--- TASK ITEM ---
All records after this line are to be returned verbatim.

--- DATASET EXCERPTS ---
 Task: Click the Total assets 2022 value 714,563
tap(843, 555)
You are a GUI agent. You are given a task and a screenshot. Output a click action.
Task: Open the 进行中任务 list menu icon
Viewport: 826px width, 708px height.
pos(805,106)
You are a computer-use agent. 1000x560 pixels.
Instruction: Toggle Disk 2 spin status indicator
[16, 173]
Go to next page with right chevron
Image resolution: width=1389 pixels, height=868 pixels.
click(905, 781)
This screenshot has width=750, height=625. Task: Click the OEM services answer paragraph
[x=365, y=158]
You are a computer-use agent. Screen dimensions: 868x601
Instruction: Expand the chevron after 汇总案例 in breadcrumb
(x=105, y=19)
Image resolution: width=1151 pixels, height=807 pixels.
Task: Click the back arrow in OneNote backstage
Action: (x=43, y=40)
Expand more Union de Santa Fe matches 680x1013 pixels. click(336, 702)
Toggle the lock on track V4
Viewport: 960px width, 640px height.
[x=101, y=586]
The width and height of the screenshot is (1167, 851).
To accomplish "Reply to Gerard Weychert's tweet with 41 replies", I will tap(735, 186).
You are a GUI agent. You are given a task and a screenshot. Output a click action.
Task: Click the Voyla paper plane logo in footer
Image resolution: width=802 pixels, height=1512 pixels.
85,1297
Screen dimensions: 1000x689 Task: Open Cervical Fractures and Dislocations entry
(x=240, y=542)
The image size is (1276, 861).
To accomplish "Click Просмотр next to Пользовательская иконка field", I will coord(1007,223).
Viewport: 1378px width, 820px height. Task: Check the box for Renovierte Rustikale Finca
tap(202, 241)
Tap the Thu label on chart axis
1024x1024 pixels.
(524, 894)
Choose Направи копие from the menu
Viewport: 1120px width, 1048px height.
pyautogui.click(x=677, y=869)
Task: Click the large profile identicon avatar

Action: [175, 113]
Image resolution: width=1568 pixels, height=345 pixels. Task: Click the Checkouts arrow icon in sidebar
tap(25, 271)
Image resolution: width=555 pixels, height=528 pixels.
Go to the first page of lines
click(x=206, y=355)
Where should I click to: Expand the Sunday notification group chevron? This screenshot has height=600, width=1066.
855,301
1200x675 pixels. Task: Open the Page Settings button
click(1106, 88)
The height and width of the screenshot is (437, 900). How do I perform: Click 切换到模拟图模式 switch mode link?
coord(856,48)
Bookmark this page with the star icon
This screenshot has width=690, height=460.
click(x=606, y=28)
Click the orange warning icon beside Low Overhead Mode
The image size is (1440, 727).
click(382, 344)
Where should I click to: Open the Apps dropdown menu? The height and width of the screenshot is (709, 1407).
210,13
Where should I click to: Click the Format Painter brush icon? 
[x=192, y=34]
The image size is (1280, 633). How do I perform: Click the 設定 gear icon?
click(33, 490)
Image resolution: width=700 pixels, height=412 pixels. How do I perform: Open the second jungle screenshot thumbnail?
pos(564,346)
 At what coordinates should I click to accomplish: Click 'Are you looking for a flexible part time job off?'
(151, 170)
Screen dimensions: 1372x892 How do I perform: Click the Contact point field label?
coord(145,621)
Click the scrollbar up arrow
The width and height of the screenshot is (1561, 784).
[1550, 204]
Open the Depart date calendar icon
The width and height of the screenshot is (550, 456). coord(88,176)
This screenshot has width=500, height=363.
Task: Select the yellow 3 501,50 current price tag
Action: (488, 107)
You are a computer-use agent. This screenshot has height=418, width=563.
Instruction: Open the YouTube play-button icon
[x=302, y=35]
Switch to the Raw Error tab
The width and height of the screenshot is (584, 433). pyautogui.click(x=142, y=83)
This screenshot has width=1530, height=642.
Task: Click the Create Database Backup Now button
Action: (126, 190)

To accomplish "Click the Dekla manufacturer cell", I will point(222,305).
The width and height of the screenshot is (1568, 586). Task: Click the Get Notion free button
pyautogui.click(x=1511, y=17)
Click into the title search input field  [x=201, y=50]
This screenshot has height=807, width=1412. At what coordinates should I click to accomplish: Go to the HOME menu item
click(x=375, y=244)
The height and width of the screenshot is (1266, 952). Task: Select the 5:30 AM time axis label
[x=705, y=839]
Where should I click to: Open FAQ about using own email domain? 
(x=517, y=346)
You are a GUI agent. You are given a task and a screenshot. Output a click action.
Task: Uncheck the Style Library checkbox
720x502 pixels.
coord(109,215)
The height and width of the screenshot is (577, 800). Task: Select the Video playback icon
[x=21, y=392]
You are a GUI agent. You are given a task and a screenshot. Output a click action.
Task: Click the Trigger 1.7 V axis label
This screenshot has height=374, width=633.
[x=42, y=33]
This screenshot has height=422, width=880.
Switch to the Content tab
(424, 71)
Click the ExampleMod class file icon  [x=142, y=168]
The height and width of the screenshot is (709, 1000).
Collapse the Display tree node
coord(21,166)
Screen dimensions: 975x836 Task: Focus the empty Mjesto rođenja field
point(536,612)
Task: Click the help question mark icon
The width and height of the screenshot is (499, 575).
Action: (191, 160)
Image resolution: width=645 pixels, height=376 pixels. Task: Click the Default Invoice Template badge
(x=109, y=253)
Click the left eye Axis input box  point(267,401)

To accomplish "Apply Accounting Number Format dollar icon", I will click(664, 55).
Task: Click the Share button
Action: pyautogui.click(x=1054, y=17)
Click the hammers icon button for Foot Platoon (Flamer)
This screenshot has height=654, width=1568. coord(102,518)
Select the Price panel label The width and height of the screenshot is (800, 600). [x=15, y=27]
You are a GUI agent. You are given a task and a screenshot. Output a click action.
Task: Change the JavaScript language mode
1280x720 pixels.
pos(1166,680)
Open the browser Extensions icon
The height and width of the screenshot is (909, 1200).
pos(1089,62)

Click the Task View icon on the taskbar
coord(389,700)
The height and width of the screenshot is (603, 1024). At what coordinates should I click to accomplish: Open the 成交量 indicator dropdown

--- ANSWER TO THIS EXERCISE ---
 Task: Click the Total assets 2022 value 714,563
tap(843, 555)
You are a GUI agent. You are given a task and a screenshot. Output a click action.
Task: Open the 进行中任务 list menu icon
Viewport: 826px width, 708px height.
pos(805,106)
You are a computer-use agent. 1000x560 pixels.
Instruction: Toggle Disk 2 spin status indicator
[16, 173]
Go to next page with right chevron
Image resolution: width=1389 pixels, height=868 pixels.
click(905, 781)
This screenshot has width=750, height=625. Task: Click the OEM services answer paragraph
[x=365, y=158]
You are a computer-use agent. Screen dimensions: 868x601
Instruction: Expand the chevron after 汇总案例 in breadcrumb
(x=105, y=19)
Image resolution: width=1151 pixels, height=807 pixels.
Task: Click the back arrow in OneNote backstage
Action: (x=43, y=40)
Expand more Union de Santa Fe matches 680x1013 pixels. click(336, 702)
Toggle the lock on track V4
Viewport: 960px width, 640px height.
[x=101, y=586]
The width and height of the screenshot is (1167, 851).
To accomplish "Reply to Gerard Weychert's tweet with 41 replies", I will tap(735, 186).
You are a GUI agent. You are given a task and a screenshot. Output a click action.
Task: Click the Voyla paper plane logo in footer
Image resolution: width=802 pixels, height=1512 pixels.
85,1297
Screen dimensions: 1000x689 Task: Open Cervical Fractures and Dislocations entry
(x=240, y=542)
The image size is (1276, 861).
To accomplish "Click Просмотр next to Пользовательская иконка field", I will coord(1007,223).
Viewport: 1378px width, 820px height. Task: Check the box for Renovierte Rustikale Finca
tap(202, 241)
Tap the Thu label on chart axis
1024x1024 pixels.
(524, 894)
Choose Направи копие from the menu
Viewport: 1120px width, 1048px height.
pyautogui.click(x=677, y=869)
Task: Click the large profile identicon avatar

Action: [175, 113]
Image resolution: width=1568 pixels, height=345 pixels. Task: Click the Checkouts arrow icon in sidebar
tap(25, 271)
Image resolution: width=555 pixels, height=528 pixels.
Go to the first page of lines
click(x=206, y=355)
Where should I click to: Expand the Sunday notification group chevron? This screenshot has height=600, width=1066.
855,301
1200x675 pixels. Task: Open the Page Settings button
click(1106, 88)
The height and width of the screenshot is (437, 900). How do I perform: Click 切换到模拟图模式 switch mode link?
coord(856,48)
Bookmark this page with the star icon
This screenshot has width=690, height=460.
click(x=606, y=28)
Click the orange warning icon beside Low Overhead Mode
The image size is (1440, 727).
click(382, 344)
Where should I click to: Open the Apps dropdown menu? The height and width of the screenshot is (709, 1407).
210,13
Where should I click to: Click the Format Painter brush icon? 
[x=192, y=34]
The image size is (1280, 633). How do I perform: Click the 設定 gear icon?
click(33, 490)
Image resolution: width=700 pixels, height=412 pixels. How do I perform: Open the second jungle screenshot thumbnail?
pos(564,346)
 At what coordinates should I click to accomplish: Click 'Are you looking for a flexible part time job off?'
(151, 170)
Screen dimensions: 1372x892 How do I perform: Click the Contact point field label?
coord(145,621)
Click the scrollbar up arrow
The width and height of the screenshot is (1561, 784).
[1550, 204]
Open the Depart date calendar icon
The width and height of the screenshot is (550, 456). coord(88,176)
This screenshot has width=500, height=363.
Task: Select the yellow 3 501,50 current price tag
Action: (488, 107)
You are a computer-use agent. This screenshot has height=418, width=563.
Instruction: Open the YouTube play-button icon
[x=302, y=35]
Switch to the Raw Error tab
The width and height of the screenshot is (584, 433). pyautogui.click(x=142, y=83)
This screenshot has width=1530, height=642.
Task: Click the Create Database Backup Now button
Action: (126, 190)

To accomplish "Click the Dekla manufacturer cell", I will point(222,305).
The width and height of the screenshot is (1568, 586). Task: Click the Get Notion free button
pyautogui.click(x=1511, y=17)
Click into the title search input field  [x=201, y=50]
This screenshot has height=807, width=1412. At what coordinates should I click to accomplish: Go to the HOME menu item
click(x=375, y=244)
The height and width of the screenshot is (1266, 952). Task: Select the 5:30 AM time axis label
[x=705, y=839]
Where should I click to: Open FAQ about using own email domain? 
(x=517, y=346)
You are a GUI agent. You are given a task and a screenshot. Output a click action.
Task: Uncheck the Style Library checkbox
720x502 pixels.
coord(109,215)
The height and width of the screenshot is (577, 800). Task: Select the Video playback icon
[x=21, y=392]
You are a GUI agent. You are given a task and a screenshot. Output a click action.
Task: Click the Trigger 1.7 V axis label
This screenshot has height=374, width=633.
[x=42, y=33]
This screenshot has height=422, width=880.
Switch to the Content tab
(424, 71)
Click the ExampleMod class file icon  [x=142, y=168]
The height and width of the screenshot is (709, 1000).
Collapse the Display tree node
coord(21,166)
Screen dimensions: 975x836 Task: Focus the empty Mjesto rođenja field
point(536,612)
Task: Click the help question mark icon
The width and height of the screenshot is (499, 575).
Action: (191, 160)
Image resolution: width=645 pixels, height=376 pixels. Task: Click the Default Invoice Template badge
(x=109, y=253)
Click the left eye Axis input box  point(267,401)

To accomplish "Apply Accounting Number Format dollar icon", I will click(664, 55).
Task: Click the Share button
Action: pyautogui.click(x=1054, y=17)
Click the hammers icon button for Foot Platoon (Flamer)
This screenshot has height=654, width=1568. coord(102,518)
Select the Price panel label The width and height of the screenshot is (800, 600). [x=15, y=27]
You are a GUI agent. You are given a task and a screenshot. Output a click action.
Task: Change the JavaScript language mode
1280x720 pixels.
pos(1166,680)
Open the browser Extensions icon
The height and width of the screenshot is (909, 1200).
pos(1089,62)

Click the Task View icon on the taskbar
coord(389,700)
The height and width of the screenshot is (603, 1024). At what coordinates should I click to accomplish: Open the 成交量 indicator dropdown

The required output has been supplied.